■ **EXERCISE TEXT**
Ensuring sufficient funding for holistic programs is critical as many efficiency programs lack enough money to reach all customers, especially for programs that offer deep energy savings as well as critical health, comfort, and safety measures. Efficiency program budgets should be reflective of the community’s relative need due to historic lack of investment that led to inefficient buildings in poor repair. The budgets should be large enough to reach all eligible people, especially those most at financial risk of utility shutoffs and eviction.
Designing an efficiency program is also an opportune time to establish co-funded programs, such as partnering with health providers to design programs that capture both energy and non-energy benefits, such as improving the health and comfort of residents. Additionally, it is critical to combine building upgrades with programs that help pay energy bills to address both short-term financial needs while investing in longer-term bill solutions through efficiency upgrades that will reduce energy costs.

■ **INSTRUCTIONS**
[1] Answer from the passage on energy efficiency program funding:
(a) What should efficiency program budgets be large enough to reach?
(b) What kind of partner does the passage give as an example for co-funded programs?
(c) What does the passage say building upgrades should be combined with?
[2] Carry on the passage on energy efficiency program funding, starting after its final sentence.
The rows that follow come from a separate source.

■ **RECORD EXTRACTS**

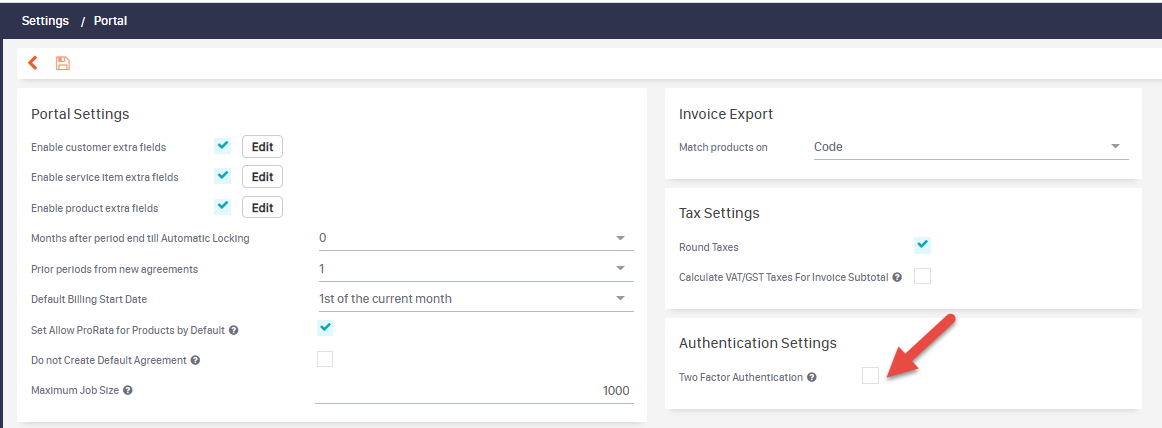Viewport: 1162px width, 428px height.
Task: Go to Settings in the breadcrumb
Action: pyautogui.click(x=45, y=20)
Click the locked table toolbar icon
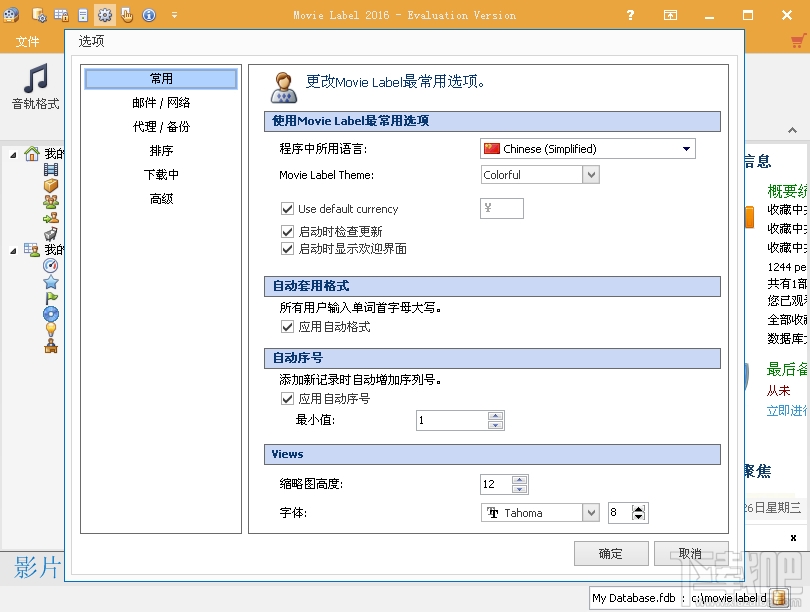Image resolution: width=810 pixels, height=612 pixels. (x=62, y=14)
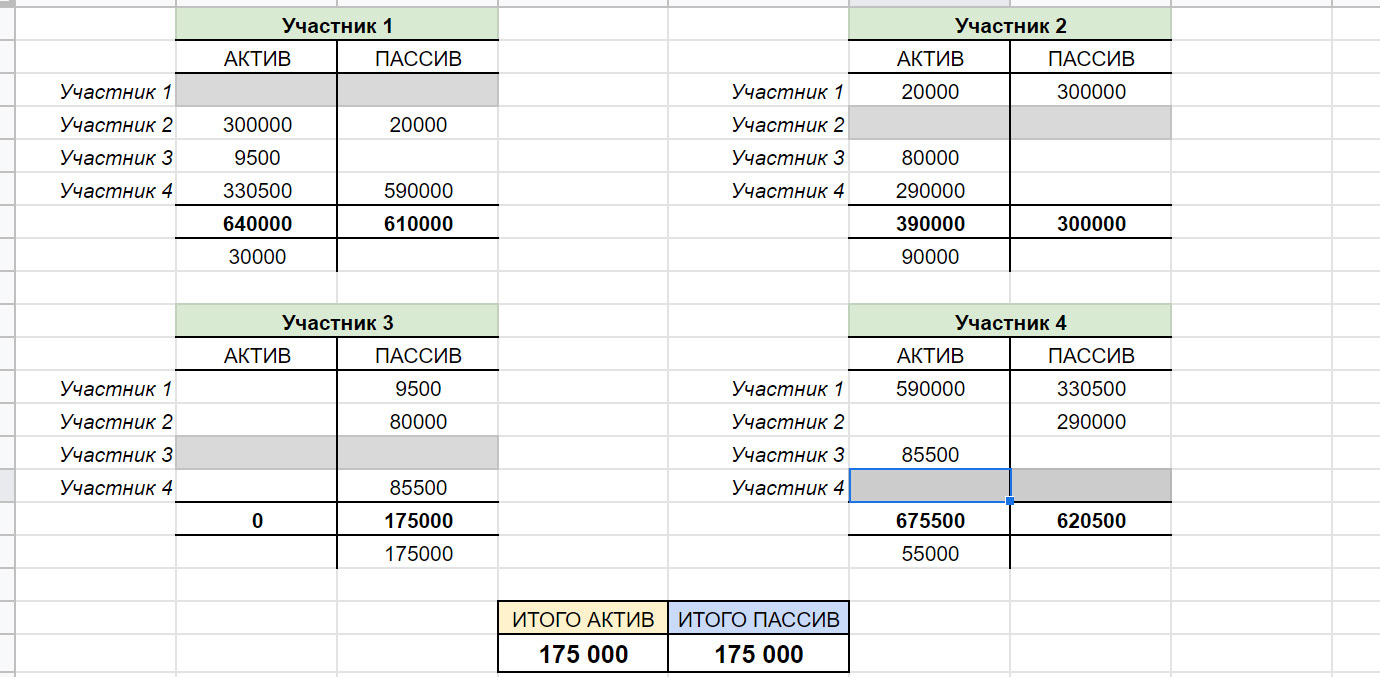Select the bold 675500 total cell
The image size is (1380, 677).
tap(930, 521)
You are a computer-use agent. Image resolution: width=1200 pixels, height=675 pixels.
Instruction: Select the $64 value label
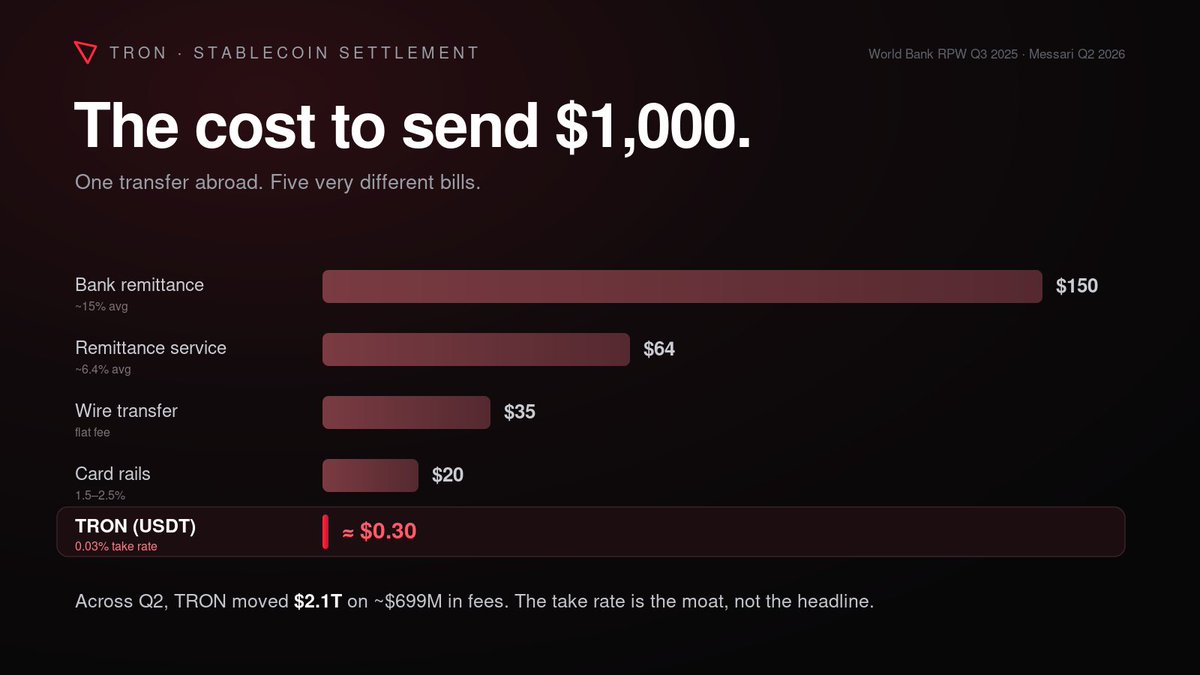pos(659,349)
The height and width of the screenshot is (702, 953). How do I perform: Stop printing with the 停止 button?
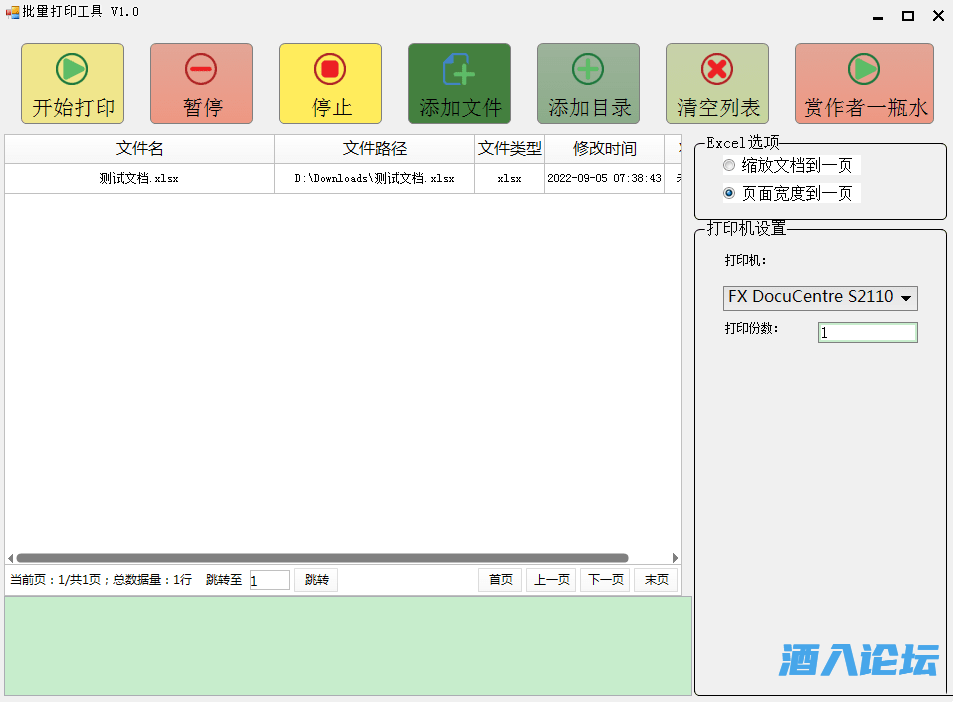click(330, 84)
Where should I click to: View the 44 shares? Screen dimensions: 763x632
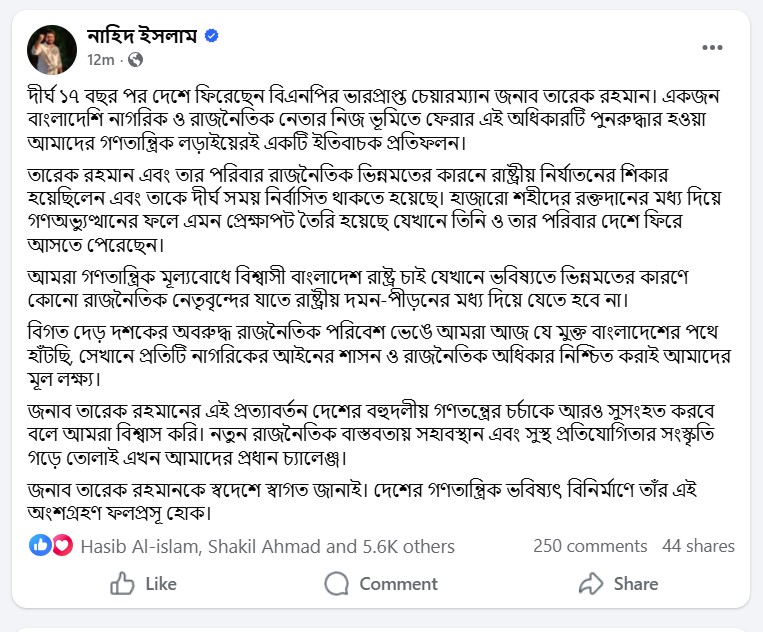click(698, 546)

■ **RESULTS OF THE EXERCISE**
[1]
(a) All eligible people, especially those most at financial risk of utility shutoffs and eviction.
(b) Health providers.
(c) Programs that help pay energy bills.

[2]
Programs should also target communities that need efficiency upgrades the most such as people living in low-income neighborhoods or in high-pollution areas who often pay more for their energy and are more exposed to unhealthy air that seeps into their homes. These programs should pay for a greater portion (or the full cost) of an appliance or efficiency product (like windows or insulation) and design marketing, outreach, and education to best engage the intended communities while leveraging other programs, such as food assistance, to reach more people. Programs should also deliver efficiency offerings through partnerships, such as with organizations that offer other assistance like providing basic home repairs or in-home health care services.
All programs should only use healthy building materials to keep installers and residents safe, especially in communities with greater risk of respiratory ailments that could be exacerbated by the materials. This includes making sure that heating and ventilation efficiency work includes high-quality air filtration systems, especially near pollution sources (e.g., industrial throughways or refineries) as air quality is worse in impacted communities and can increase susceptibility to respiratory ailments.
There also needs to be transparent data to assess progress toward achieving all of the previous recommendations, such as identifying metrics to tell how well the program is being implemented. This includes measuring the number of households treated, energy saved, location of participation (including income and race demographics), as well as how many customers served have a particularly high energy burden or are at higher risk of disconnection. These data points will help ensure the intended audience is being served or would provide critical information to improve program design or delivery.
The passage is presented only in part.